Thanksgiving came, and with it: Turkey. A lack of vision was not going to deprive me of Turkey Dinner, and turkey sandwiches, and turkey soup, and turkey pudding and turkey shakes, and turkey IVs and turkey subcutaneous implants, and turkey suppositories ( …and then there’s the gravy pipe!)

My wife (not a cook) had to read the recipe cards and pour measurements for me to cook. It was an experience, and the food turned out just fine, but I felt kinda helpless and I couldn’t shake the feeling that I wasn’t making dinner because I wasn’t doing everything all alone in the kitchen. (Control Freak Much?)

A week after TurkeyDay, I got my glasses. At first it was dizzying. I wasn’t sure i liked it. I felt very tall. Then I saw my wife.

It was the first time I saw her face clearly in months. It lasted ten seconds before I welled up and the tears made everything blurry again.

By the end of the day, the muscles on the sides of my eyes were sore. When I first left the eyeglass shop, it felt like I was stretching them because I was out of practice when it came to looking right and left (but I didn’t let that keep me from doing it).

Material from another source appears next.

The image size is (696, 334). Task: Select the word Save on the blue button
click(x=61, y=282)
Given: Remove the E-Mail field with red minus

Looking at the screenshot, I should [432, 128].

I spent the day looking at the skyline, the passers-by, and my wife.

That night I grabbed a Gatorade, looked at the label, and instead of just seeing a splotch on the label – I saw the words “Lemon Lime”.

I froze.

I just kept reading it over and over. “Lemon Lime”.

Holy Shit! What’s that!??!
A week or so ago I was standing in front of the bathroom mirror and I made a discovery. Apparently, I have TWO ears.

Two of them.

My tunnel vision had been so severe that I had only been able to see my second ear at a distance. Getting closer to the mirror made my ear disappear past the edge of my vision. Yet, there it was, plain as day.

I swerved my head back and forth, counting my ears.